Иван Дмитриевич взял трубку и какое-то время вслушивался в слова незримого для нас абонента. Но что мы видели совершенно ясно, так это с каждым мгновением светлевшее лицо его сиятельства: тревога уходила с него, морщины разглаживались, глаза оживали новым взглядом — с волнением, но иного свойства, не такого, как прежде. А дальше Иван Дмитриевич рассказал нам о приключившемся на самом деле — о явленном Городу чуде, — и наши собственные сердца и лица также освободились от тревог.
Мы сняли с двери засовы и вышли на свежий воздух. Всё еще шедшие люди — теперь их спешка была нам понятна — обтекали нас, застывших под ветром и снегом и вглядывавшихся в проспект.
— А что, Александр Иванович, — предложил мне его сиятельство, — не пойти ли и вам на Средний?
— А как же вы? — я уже рвался вперед, но чувство приличия удерживало меня на месте.
— Увы, но кто-то должен остаться в участке… а вы — ступайте. По старшинству — оставаться нам с Иосифом Иосифовичем: такая вот незадача бывает от положения!
Я благодарно кивнул и побежал. Надзиратель тоже рванулся было со мною, но тут же остановился: от Сыска в участке он был единственным, а значит, и он должен был оставаться на месте.
Время уже ушло: поспеть непосредственно к началу я не мог никак. Поэтому, понимая, что шествие уже шло, я просто выскочил на 19 линию и понесся что было духу к Среднему проспекту. Никогда еще я не бегал так быстро! Те двести с чем-то саженей [68] , что разделяли по линии участок и проспект, пролетели под моими ногами за считанные секунды. Однако и здесь я не смог приблизиться к цели: панели и значительная часть мостовой уже оказались запружены такими же опоздавшими, как и я сам — ряды за рядами, люди стояли вдоль проспекта, ожидая появления процессии.
68
Чуть менее полукилометра.
Полагаться на форменную одежду было нельзя: ни повод тому не соответствовал, ни общее настроение. Даже стоявшие здесь же — я видел их и узнал — городовые (дежурный и вызванный на подкрепление) ничем не могли мне помочь: они тоже увидели меня и тоже узнали, но только и смогли что помахать руками да улыбнуться! Улыбнулись мне и соседи из числа таких же, как я, бедолаг. А какой-то старичок — кажется, из зеленной лавки неподалеку — заметил: всё — ерунда, работать локтями нет никакой причины. Мол, каждый увидит всё, что положено… он так и выразился — «всё, что положено» — и добавил, поясняя:
— Смотрите в себя. От того, что у вас на сердце, и будет зависеть то, что увидите лично вы!
Слова старичка показались мне смутными, но в то же время — понятными. Разум не видел в них логики, но сердце на них откликалось. Этого мне показалось достаточно, и я, совершенно уже успокоившись, пристроился рядом со старичком — за спиною широкого в теле детины; по виду — чернорабочего из Гавани.

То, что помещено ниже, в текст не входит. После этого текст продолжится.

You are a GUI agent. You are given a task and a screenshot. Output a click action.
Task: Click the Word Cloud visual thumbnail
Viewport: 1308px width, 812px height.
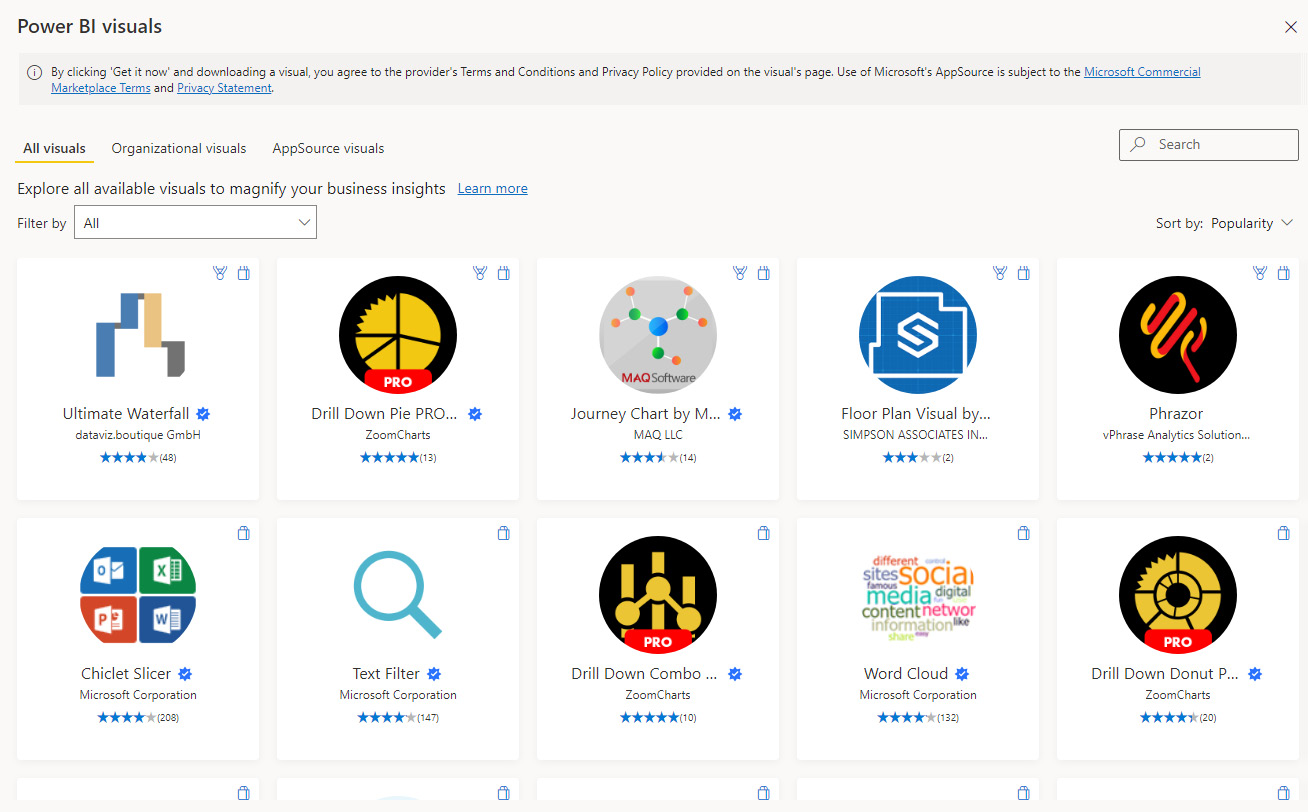918,595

Шторм, ближе к вечеру свалившийся на город после оттепельных утра и дня, свирепствовал вовсю, но нас — сравнительно, конечно — более или менее защищали от ветра дома: лютуя с северо-запада на юго-запад, шторм обрушивался на линии, превратившиеся в подобие вытяжных труб. Во всяком случае, там, на проспекте, я не чувствовал таких порывов, какие дули мне прямо в лицо во время моей пробежки. Да и снег с ледяною крошкой летели наискосок: срываясь с крыш противоположной стороны проспекта, они устремлялись в просветы между домами, тогда как сам проспект оказывался им неподвластным. Казалось, будто над головами людей — где-то достаточно высоко — простерлось метавшееся в хаосе покрывало: этакая простынь с постоянно менявшимся рисунком.
И вот под этим-то покрывалом и показалась, наконец, процессия.
Позже мне рассказали, что шествие началось трубами Финляндского полка, но теперь они стихли: солдаты и офицеры — хором — пели молитву Богородице на умягчение злых сердец, и этот хор — сильный, стройный — производил такое впечатление, что многие, не стесняясь, плакали. Земное воинство просило Пресвятую о мире в сердцах — в своих не менее, чем в чужих.
Шапки слетели с голов. Я тоже стянул свою и перекрестился.